*** EXTRACTED RECORDS ***
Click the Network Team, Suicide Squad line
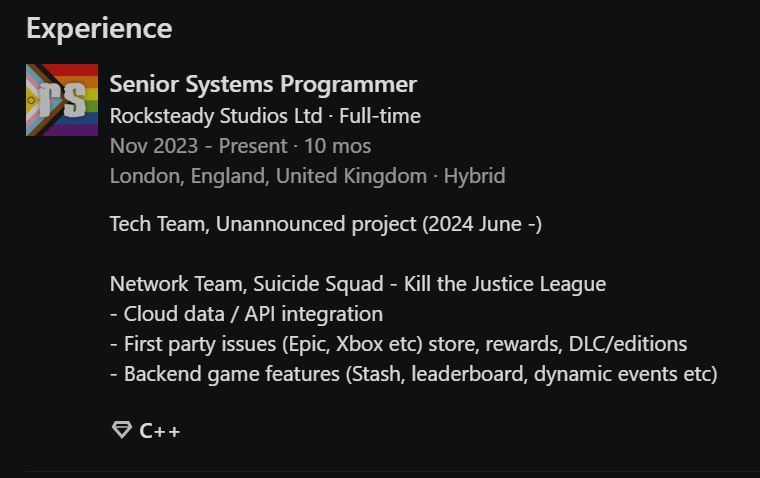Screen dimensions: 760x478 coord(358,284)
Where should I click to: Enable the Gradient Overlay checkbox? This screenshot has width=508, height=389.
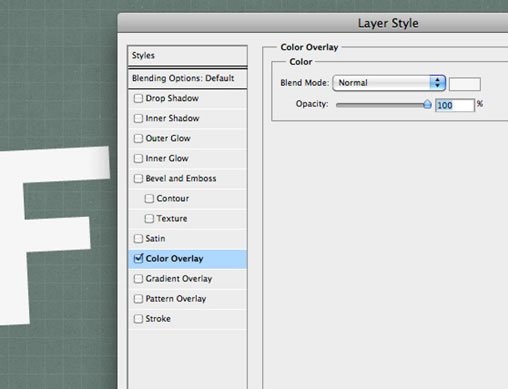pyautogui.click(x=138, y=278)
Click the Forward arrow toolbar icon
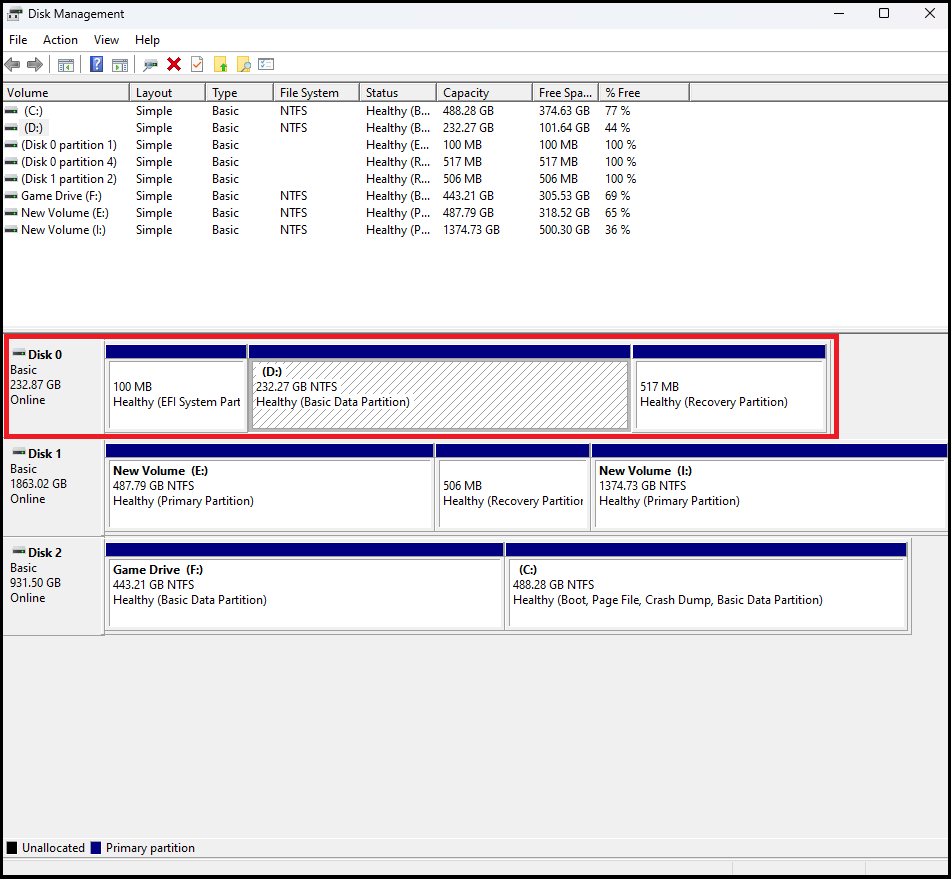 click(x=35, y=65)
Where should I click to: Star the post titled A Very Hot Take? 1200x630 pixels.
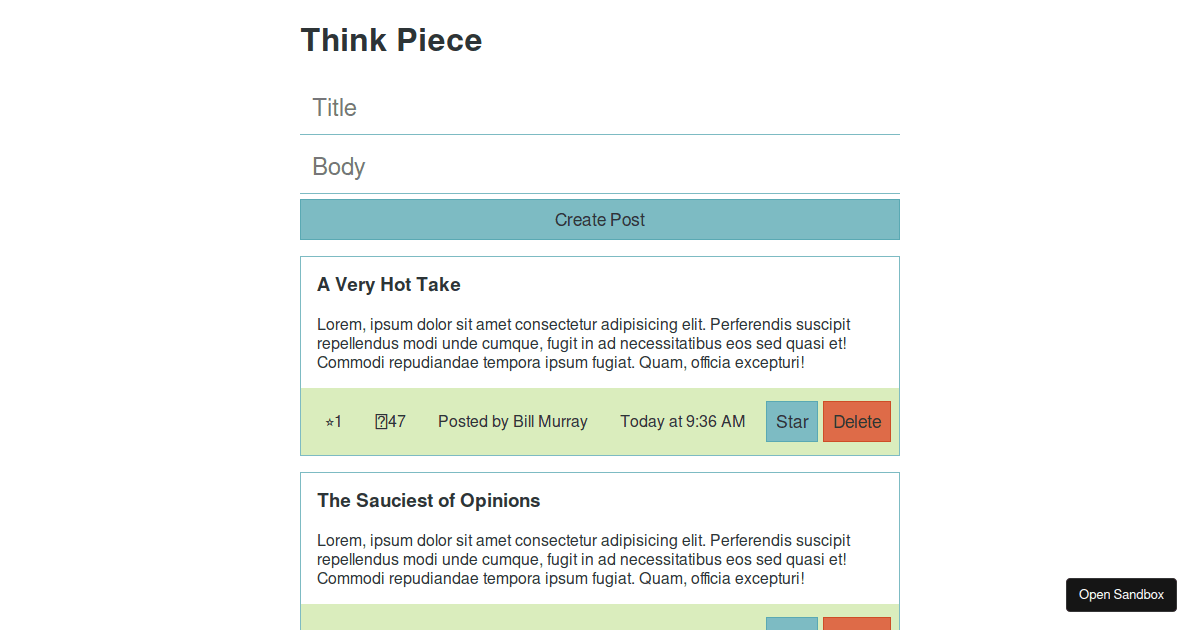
*** End of EXTRACTED RECORDS ***
ASSIGNMENT:
If the records include pictures, omit them and transcribe everything else exactly.

SOLUTION TO THE EXERCISE:
Click the Network Team, Suicide Squad line
Screen dimensions: 760x478 coord(358,284)
Where should I click to: Enable the Gradient Overlay checkbox? This screenshot has width=508, height=389.
pyautogui.click(x=138, y=278)
Click the Forward arrow toolbar icon
 click(x=35, y=65)
Where should I click to: Star the post titled A Very Hot Take? 1200x630 pixels.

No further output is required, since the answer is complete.